**CHALLENGE:** Recast the listing below as a Markdown table with the columns Row and Line. Start at its first line, go on through the line that contains "[x=669, y=120]", and leave out blank lines.

%%

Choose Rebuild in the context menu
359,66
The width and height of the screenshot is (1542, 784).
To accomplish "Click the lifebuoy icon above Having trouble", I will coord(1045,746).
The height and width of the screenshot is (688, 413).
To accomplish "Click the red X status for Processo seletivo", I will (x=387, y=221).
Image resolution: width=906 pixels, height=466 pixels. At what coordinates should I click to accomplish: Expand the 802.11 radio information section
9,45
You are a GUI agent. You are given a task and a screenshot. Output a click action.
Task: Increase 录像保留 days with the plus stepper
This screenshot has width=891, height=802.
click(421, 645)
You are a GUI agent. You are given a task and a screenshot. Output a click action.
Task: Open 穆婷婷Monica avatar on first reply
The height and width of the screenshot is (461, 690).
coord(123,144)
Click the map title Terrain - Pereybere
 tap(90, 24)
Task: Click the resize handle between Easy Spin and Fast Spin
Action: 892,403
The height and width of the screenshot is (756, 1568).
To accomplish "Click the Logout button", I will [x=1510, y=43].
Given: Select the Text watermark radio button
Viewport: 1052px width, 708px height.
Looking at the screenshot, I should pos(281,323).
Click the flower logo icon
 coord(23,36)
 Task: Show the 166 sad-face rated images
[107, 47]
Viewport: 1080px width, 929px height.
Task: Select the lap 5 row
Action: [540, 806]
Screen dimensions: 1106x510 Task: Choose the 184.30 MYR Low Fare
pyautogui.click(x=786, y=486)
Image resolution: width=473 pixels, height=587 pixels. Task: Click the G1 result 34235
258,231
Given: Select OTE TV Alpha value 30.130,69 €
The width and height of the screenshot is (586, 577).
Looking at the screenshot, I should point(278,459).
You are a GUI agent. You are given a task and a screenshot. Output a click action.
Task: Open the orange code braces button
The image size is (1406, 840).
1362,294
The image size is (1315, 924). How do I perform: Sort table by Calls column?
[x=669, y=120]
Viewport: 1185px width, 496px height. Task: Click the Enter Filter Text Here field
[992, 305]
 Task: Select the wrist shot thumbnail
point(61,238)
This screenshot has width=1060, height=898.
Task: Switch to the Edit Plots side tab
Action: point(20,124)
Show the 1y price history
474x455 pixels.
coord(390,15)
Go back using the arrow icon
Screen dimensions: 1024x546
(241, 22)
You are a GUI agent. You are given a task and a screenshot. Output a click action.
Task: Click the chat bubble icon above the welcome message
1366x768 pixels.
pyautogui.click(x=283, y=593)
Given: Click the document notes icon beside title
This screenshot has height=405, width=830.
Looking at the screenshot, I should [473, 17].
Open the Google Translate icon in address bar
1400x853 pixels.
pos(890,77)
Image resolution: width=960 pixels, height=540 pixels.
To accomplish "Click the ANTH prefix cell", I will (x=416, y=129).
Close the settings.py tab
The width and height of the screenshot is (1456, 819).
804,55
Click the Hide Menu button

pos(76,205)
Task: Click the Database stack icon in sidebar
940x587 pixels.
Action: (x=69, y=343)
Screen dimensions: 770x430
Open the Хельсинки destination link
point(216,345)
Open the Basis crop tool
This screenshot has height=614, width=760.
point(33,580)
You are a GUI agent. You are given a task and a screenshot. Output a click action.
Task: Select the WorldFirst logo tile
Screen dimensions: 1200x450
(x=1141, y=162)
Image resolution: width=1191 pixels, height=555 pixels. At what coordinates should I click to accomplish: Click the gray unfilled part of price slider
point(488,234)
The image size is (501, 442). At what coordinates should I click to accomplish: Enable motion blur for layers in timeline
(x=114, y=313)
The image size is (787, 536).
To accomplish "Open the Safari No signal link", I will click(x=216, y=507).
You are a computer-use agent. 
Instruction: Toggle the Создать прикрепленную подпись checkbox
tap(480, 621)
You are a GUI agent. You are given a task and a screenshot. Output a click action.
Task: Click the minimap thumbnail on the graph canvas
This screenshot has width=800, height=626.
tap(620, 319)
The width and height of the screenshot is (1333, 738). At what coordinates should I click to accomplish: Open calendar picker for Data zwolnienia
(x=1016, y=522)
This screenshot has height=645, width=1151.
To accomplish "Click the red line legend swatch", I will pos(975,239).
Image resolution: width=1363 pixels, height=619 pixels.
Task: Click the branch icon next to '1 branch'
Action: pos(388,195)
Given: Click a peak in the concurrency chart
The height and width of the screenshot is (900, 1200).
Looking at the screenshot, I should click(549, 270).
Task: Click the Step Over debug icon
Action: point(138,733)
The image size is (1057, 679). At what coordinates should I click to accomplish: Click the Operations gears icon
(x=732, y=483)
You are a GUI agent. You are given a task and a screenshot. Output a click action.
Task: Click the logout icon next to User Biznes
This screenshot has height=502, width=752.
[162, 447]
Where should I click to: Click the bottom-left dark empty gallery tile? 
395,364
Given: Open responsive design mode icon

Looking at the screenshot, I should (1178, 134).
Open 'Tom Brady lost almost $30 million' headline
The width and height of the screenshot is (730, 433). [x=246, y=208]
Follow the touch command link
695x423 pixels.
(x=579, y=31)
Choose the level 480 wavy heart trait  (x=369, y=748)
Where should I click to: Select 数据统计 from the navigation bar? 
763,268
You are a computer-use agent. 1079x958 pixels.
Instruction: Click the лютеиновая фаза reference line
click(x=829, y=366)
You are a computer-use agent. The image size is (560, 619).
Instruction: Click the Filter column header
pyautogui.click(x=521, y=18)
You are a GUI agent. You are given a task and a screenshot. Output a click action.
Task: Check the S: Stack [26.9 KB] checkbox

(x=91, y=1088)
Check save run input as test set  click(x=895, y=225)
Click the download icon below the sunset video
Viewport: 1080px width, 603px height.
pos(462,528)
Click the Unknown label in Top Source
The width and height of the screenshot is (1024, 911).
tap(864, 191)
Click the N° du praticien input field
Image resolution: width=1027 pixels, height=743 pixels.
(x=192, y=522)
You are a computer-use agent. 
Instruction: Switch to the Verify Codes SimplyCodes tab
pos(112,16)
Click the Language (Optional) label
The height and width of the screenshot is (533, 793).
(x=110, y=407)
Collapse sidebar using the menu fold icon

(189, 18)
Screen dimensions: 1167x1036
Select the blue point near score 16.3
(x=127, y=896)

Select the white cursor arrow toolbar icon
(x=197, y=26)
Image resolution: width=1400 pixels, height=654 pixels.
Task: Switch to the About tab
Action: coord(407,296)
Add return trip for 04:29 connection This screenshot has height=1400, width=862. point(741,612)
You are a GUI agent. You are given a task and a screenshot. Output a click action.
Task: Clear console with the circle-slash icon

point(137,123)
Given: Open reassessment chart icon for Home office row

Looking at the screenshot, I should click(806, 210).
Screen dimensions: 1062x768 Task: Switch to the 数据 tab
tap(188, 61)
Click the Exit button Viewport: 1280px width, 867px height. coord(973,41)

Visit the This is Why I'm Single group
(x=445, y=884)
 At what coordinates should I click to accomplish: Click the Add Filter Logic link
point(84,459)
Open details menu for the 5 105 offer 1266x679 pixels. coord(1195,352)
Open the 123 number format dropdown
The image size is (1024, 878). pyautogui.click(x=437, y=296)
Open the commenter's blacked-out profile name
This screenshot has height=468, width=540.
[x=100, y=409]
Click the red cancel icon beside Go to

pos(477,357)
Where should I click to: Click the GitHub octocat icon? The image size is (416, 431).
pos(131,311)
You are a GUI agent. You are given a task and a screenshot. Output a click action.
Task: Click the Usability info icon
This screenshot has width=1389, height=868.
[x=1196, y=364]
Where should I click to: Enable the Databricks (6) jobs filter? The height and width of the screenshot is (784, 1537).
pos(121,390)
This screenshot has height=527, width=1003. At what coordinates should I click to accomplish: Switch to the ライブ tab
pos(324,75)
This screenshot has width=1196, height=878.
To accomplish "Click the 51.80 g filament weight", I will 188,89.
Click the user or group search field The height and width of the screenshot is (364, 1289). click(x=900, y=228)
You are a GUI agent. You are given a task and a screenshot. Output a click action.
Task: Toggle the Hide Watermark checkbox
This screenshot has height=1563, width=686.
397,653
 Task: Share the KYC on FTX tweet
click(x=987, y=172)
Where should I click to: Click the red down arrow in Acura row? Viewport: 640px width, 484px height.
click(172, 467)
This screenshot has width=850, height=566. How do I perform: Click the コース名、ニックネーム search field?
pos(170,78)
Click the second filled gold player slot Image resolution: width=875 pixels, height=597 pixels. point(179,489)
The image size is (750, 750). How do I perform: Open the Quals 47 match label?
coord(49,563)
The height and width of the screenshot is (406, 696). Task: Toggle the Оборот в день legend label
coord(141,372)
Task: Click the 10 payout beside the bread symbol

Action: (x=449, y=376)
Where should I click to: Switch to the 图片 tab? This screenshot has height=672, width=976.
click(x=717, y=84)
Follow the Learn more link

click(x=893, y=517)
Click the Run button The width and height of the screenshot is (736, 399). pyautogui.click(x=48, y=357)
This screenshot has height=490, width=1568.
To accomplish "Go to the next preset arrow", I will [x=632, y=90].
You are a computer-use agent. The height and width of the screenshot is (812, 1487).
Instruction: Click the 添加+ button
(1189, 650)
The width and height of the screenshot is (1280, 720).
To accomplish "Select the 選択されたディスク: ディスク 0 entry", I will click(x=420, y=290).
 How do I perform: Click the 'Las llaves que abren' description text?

%%

**EXERCISE RESULT:**
| Row | Line |
|---|---|
| 1 | Choose Rebuild in the context menu |
| 2 | 359,66 |
| 3 | The width and height of the screenshot is (1542, 784). |
| 4 | To accomplish "Click the lifebuoy icon above Having trouble", I will coord(1045,746). |
| 5 | The height and width of the screenshot is (688, 413). |
| 6 | To accomplish "Click the red X status for Processo seletivo", I will (x=387, y=221). |
| 7 | Image resolution: width=906 pixels, height=466 pixels. At what coordinates should I click to accomplish: Expand the 802.11 radio information section |
| 8 | 9,45 |
| 9 | You are a GUI agent. You are given a task and a screenshot. Output a click action. |
| 10 | Task: Increase 录像保留 days with the plus stepper |
| 11 | This screenshot has width=891, height=802. |
| 12 | click(421, 645) |
| 13 | You are a GUI agent. You are given a task and a screenshot. Output a click action. |
| 14 | Task: Open 穆婷婷Monica avatar on first reply |
| 15 | The height and width of the screenshot is (461, 690). |
| 16 | coord(123,144) |
| 17 | Click the map title Terrain - Pereybere |
| 18 |  tap(90, 24) |
| 19 | Task: Click the resize handle between Easy Spin and Fast Spin |
| 20 | Action: 892,403 |
| 21 | The height and width of the screenshot is (756, 1568). |
| 22 | To accomplish "Click the Logout button", I will [x=1510, y=43]. |
| 23 | Given: Select the Text watermark radio button |
| 24 | Viewport: 1052px width, 708px height. |
| 25 | Looking at the screenshot, I should pos(281,323). |
| 26 | Click the flower logo icon |
| 27 |  coord(23,36) |
| 28 |  Task: Show the 166 sad-face rated images |
| 29 | [107, 47] |
| 30 | Viewport: 1080px width, 929px height. |
| 31 | Task: Select the lap 5 row |
| 32 | Action: [540, 806] |
| 33 | Screen dimensions: 1106x510 Task: Choose the 184.30 MYR Low Fare |
| 34 | pyautogui.click(x=786, y=486) |
| 35 | Image resolution: width=473 pixels, height=587 pixels. Task: Click the G1 result 34235 |
| 36 | 258,231 |
| 37 | Given: Select OTE TV Alpha value 30.130,69 € |
| 38 | The width and height of the screenshot is (586, 577). |
| 39 | Looking at the screenshot, I should point(278,459). |
| 40 | You are a GUI agent. You are given a task and a screenshot. Output a click action. |
| 41 | Task: Open the orange code braces button |
| 42 | The image size is (1406, 840). |
| 43 | 1362,294 |
| 44 | The image size is (1315, 924). How do I perform: Sort table by Calls column? |
| 45 | [x=669, y=120] |